PROBLEM REQUIREMENTS – Find the word "options" in the listing, and copy out each line where it turns up.

RECORDS TO USE –
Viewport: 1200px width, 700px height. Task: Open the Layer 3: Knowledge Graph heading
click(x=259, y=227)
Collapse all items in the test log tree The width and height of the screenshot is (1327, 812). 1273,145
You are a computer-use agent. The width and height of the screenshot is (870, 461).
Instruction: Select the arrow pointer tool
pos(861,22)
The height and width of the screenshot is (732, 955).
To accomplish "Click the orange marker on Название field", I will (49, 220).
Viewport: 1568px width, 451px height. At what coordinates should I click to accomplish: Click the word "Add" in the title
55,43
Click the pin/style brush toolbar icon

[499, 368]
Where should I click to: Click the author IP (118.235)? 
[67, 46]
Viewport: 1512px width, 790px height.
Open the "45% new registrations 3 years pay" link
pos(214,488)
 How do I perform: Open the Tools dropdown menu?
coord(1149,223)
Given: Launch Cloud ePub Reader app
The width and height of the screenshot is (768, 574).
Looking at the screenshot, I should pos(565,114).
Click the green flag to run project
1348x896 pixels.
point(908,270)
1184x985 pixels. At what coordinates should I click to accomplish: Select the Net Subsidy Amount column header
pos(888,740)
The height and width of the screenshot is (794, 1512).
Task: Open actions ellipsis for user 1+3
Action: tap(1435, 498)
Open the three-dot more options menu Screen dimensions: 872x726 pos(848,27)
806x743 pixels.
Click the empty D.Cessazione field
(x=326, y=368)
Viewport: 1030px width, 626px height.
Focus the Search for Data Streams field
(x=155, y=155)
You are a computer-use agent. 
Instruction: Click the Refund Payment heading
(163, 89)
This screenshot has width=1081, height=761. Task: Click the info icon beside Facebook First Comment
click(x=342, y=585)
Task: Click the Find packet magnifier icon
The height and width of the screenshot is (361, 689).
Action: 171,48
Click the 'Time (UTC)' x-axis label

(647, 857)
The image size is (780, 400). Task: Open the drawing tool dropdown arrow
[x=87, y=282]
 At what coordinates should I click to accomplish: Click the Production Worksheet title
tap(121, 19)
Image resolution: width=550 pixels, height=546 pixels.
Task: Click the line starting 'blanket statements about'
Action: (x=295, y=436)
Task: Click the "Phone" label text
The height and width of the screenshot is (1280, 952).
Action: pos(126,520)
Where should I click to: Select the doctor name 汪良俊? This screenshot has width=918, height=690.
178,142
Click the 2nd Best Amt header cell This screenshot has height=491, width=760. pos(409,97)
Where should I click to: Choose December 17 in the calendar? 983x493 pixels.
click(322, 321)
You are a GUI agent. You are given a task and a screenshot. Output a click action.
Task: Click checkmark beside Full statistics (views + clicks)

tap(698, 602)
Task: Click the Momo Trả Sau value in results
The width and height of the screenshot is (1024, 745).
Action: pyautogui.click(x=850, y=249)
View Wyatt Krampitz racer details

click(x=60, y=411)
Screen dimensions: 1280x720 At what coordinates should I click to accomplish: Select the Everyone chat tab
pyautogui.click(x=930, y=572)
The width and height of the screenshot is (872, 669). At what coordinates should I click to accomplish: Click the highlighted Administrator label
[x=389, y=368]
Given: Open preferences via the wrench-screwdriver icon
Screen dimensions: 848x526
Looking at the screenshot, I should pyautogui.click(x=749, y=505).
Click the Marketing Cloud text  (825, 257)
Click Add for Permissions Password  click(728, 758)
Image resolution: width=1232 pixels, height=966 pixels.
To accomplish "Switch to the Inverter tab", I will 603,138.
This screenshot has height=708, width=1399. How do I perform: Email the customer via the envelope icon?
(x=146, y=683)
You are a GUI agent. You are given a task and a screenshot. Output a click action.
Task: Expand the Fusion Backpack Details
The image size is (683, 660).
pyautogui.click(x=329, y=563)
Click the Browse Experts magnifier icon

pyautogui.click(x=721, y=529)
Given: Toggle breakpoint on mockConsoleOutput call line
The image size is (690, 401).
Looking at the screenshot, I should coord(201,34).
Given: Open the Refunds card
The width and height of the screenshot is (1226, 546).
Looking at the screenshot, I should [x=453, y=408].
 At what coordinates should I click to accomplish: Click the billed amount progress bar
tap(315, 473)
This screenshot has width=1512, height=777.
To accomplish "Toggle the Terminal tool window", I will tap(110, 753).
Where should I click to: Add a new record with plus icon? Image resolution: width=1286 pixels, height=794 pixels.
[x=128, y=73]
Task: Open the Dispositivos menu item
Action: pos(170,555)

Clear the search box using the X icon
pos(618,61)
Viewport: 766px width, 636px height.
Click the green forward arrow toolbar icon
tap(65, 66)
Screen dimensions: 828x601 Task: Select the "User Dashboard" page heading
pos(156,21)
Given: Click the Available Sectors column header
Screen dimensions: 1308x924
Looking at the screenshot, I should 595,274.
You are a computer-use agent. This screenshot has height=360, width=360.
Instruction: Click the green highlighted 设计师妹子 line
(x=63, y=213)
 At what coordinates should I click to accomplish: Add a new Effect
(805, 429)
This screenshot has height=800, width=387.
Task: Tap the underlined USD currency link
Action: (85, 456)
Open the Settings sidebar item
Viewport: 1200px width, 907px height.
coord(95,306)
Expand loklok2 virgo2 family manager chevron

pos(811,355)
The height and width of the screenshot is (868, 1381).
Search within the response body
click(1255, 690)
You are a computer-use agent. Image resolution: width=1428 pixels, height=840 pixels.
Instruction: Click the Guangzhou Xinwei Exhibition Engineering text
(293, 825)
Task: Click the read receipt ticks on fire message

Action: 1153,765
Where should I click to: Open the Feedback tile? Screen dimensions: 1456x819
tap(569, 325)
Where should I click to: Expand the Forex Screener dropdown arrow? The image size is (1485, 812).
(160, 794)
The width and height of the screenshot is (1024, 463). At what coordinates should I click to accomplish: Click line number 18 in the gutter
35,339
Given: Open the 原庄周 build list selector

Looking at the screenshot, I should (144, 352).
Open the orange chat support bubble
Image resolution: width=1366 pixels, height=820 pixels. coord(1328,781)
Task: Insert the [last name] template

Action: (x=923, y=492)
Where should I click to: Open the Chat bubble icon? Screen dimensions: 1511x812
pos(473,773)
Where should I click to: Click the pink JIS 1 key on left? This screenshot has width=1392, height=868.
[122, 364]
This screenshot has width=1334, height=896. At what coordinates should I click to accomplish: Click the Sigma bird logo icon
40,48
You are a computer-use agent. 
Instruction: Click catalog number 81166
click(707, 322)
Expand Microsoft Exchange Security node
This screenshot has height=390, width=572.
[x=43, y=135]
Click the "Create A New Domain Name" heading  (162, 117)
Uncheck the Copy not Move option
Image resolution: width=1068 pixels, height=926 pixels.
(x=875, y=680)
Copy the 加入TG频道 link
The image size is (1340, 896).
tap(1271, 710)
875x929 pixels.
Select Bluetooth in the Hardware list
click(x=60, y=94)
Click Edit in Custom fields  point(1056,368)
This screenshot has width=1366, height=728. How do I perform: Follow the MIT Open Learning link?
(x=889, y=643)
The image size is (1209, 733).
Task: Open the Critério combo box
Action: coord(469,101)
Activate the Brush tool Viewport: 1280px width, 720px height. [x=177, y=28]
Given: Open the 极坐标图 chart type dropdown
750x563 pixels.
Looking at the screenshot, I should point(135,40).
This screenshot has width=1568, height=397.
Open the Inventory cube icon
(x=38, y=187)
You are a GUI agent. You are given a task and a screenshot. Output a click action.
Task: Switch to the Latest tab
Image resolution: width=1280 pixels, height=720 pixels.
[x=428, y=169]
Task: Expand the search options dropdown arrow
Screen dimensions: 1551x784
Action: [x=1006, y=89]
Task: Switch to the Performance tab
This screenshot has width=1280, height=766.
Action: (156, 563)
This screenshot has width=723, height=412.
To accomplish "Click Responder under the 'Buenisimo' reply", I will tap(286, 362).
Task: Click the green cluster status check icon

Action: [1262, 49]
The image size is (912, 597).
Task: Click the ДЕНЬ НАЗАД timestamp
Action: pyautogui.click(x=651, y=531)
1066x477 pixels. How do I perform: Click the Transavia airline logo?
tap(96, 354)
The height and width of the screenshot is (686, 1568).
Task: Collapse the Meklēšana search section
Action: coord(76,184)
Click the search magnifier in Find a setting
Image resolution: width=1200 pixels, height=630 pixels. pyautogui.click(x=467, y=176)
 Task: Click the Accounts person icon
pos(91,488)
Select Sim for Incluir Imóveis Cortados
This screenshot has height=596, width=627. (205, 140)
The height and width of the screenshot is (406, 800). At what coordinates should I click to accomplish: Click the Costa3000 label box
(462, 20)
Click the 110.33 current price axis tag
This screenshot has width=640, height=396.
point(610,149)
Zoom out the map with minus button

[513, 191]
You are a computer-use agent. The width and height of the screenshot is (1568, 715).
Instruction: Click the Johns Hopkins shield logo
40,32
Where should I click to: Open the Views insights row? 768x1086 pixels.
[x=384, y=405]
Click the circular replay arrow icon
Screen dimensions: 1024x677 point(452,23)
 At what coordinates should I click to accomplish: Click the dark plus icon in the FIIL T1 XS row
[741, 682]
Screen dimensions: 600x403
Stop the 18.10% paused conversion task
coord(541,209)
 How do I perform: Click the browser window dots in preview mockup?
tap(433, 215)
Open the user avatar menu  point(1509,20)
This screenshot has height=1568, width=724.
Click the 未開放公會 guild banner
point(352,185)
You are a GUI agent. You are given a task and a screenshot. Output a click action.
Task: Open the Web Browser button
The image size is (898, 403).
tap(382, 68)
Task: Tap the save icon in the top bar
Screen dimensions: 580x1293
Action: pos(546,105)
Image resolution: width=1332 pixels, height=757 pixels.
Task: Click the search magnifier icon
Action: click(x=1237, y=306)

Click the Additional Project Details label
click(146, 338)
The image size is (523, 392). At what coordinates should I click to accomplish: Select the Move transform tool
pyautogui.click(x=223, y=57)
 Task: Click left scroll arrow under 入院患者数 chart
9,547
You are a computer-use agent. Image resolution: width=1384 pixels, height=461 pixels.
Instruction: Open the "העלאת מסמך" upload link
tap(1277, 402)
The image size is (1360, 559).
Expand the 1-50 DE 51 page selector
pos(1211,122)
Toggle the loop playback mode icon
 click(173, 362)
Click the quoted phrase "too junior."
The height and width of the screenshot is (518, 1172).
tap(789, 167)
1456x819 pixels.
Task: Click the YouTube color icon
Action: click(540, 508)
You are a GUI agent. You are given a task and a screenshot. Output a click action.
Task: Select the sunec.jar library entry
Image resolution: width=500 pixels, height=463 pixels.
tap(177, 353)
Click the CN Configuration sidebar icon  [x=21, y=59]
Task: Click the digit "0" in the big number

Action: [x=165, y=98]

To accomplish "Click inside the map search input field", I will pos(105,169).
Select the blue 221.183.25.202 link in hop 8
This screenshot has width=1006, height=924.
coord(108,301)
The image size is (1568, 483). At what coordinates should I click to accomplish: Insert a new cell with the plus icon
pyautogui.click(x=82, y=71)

WRITTEN SOLUTION –
Open the three-dot more options menu Screen dimensions: 872x726 pos(848,27)
Task: Expand the search options dropdown arrow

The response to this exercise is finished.